Hive let's you do dynamic partitioning. Here is an example of us using that feature. Note I'm not advocating for Hive, I'm just saying this partitioning pattern is supported by both systems and will give you zero cost for irrelevant experiments when filtering by experiment_id.

for curiosity sake, what if the table were not partitioned by experiment_id? Would predicate pushdown be enough to ameliorate query latency concerns here?

(Assuming Iceberg now) Depends on the data landing:

If the INSERTs would typically only include data for a specific experiment_id, then the min/max parquet statistics will kick in and help you a lot because naturally files will only include one experiment, thus other files will be skipped.
If the INSERTs would typically include data for multiple experiment_ids, then we could try WRITE ORDERED BY experiment_id to skip as much as we can.

But let's partition! Is the cheapest and most effective solution.

Also, would this system also do dt filters? We could partition/ORDER BY by that as well and gain further perf.

If the INSERTs would typically include data for multiple experiment_ids

And if we don't do any special partitioning or inserting?

I ask because these tables are created by automated ingestion jobs.

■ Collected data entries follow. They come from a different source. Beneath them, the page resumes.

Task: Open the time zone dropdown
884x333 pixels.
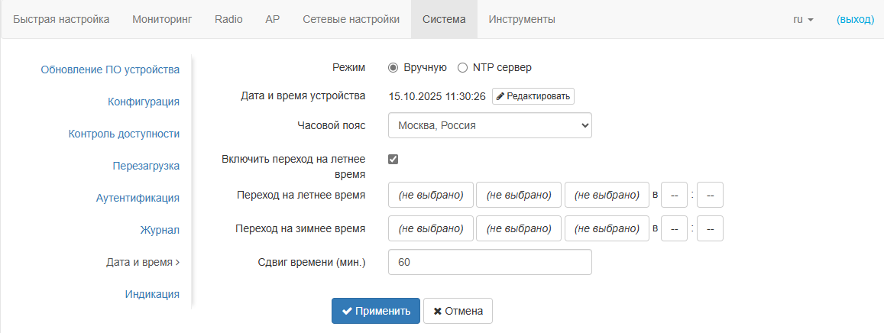Action: tap(490, 125)
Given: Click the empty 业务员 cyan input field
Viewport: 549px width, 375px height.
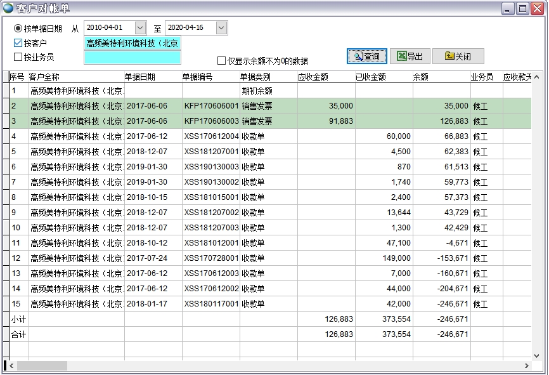Looking at the screenshot, I should (x=132, y=58).
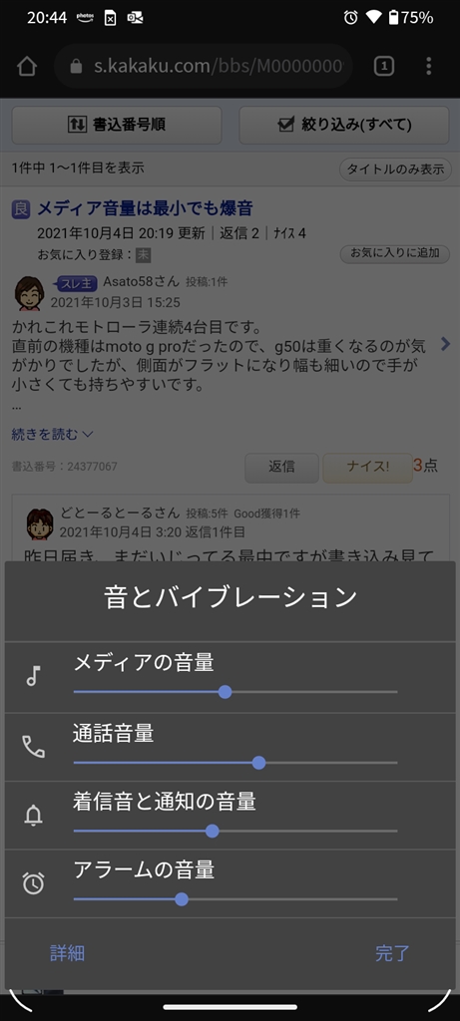
Task: Tap the お気に入りに追加 button
Action: [395, 253]
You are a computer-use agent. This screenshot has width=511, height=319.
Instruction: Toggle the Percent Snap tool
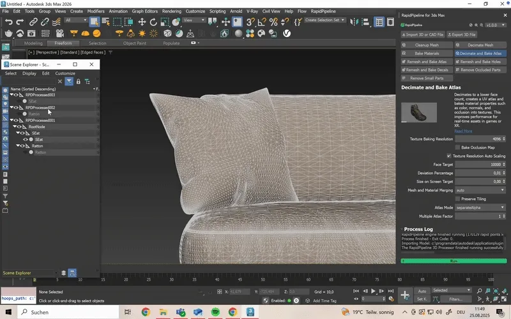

We are working on support for custom configuration per table, but any custom partitioning or insert logic would be manually applied at the moment.

In T366627#9875744, @Ottomata wrote:

If the INSERTs would typically include data for multiple experiment_ids

And if we don't do any special partitioning or inserting?

Then every SELECT will go over all data and will have to filter it at runtime, meaning that definitely experiment_ids with more data will slow down smaller ones.

How will these dashboards be served? Via Presto?

How will these dashboards be served? Via Presto?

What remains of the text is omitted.